**Aim**
Reproduce word for word the part of the search algorithms assignment below, starting with "You should begin" and going on through "allocation of storage.".

**Selected text**

◆ ◆ ◆

CIS 350 Machine Problem 2
Fall 2000
In this assignment will provide you with the opportunity to compare the relative efficiencies of several search algorithms. You will need to use a programming language which supports the use of pointer variables and allows access to some type of TIME function. You may work with a partner if you wish, but you will each need to turn in separate lab write-ups (I only need one set of programming listings and output).
You should begin your work by writing a program which is capable of repeatedly processing the same set of data using four search algorithms: sequential search of an unordered list, sequential search of an ordered list, and two hashing collision resolution algorithms of your choice (you will need to use buckets and chaining to handle collisions). All linked lists are to be implemented using pointer variables and dynamic allocation of storage.
Your program should read the two data sets housed in the elvis data file search.txt (found by following link from this page. Each data set consists of 150 three digit numbers and is terminated by the sentinel number 0.

◆ ◆ ◆

**Listed records**
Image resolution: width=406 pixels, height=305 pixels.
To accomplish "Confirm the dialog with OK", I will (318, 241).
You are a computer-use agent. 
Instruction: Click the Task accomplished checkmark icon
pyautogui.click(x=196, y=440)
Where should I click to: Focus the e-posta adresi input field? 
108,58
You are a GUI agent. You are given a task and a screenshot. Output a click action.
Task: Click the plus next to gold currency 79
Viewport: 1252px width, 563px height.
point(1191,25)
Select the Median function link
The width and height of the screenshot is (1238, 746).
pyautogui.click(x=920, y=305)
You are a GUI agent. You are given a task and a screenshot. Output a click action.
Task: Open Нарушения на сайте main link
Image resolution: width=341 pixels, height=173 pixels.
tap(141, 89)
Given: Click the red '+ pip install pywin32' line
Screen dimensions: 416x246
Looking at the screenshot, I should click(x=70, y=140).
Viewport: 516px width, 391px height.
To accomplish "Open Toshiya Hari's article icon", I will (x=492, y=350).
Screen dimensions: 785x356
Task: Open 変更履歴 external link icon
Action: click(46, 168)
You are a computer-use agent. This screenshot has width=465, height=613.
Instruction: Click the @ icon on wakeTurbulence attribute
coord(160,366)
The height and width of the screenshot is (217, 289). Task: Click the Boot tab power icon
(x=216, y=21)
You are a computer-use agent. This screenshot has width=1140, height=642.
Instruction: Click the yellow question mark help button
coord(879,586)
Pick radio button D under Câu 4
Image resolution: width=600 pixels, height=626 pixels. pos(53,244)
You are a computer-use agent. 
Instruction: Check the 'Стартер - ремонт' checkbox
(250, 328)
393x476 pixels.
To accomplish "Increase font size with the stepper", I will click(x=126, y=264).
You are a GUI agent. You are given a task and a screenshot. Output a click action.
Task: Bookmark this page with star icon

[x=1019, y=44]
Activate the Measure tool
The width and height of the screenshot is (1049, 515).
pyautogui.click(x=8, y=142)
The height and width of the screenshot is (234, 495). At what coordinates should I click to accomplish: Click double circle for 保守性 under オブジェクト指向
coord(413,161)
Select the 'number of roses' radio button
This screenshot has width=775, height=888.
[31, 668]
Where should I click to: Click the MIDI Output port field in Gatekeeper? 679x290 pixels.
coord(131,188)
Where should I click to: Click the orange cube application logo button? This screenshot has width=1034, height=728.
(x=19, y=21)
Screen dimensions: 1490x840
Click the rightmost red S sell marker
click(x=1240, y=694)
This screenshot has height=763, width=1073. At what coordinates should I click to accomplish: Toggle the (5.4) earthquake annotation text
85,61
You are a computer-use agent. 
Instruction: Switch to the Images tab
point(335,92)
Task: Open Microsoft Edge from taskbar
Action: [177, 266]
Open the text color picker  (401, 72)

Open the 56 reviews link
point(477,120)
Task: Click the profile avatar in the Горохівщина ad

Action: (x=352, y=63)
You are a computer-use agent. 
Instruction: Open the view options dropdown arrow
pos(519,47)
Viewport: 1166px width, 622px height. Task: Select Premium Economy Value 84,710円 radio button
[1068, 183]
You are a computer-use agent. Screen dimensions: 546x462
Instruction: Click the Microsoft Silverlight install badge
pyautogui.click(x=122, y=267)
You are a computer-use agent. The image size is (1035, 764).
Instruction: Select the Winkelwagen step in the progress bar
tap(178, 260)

◆ ◆ ◆

**Problem solution**
You should begin your work by writing a program which is capable of repeatedly processing the same set of data using four search algorithms: sequential search of an unordered list, sequential search of an ordered list, and two hashing collision resolution algorithms of your choice (you will need to use buckets and chaining to handle collisions). All linked lists are to be implemented using pointer variables and dynamic allocation of storage.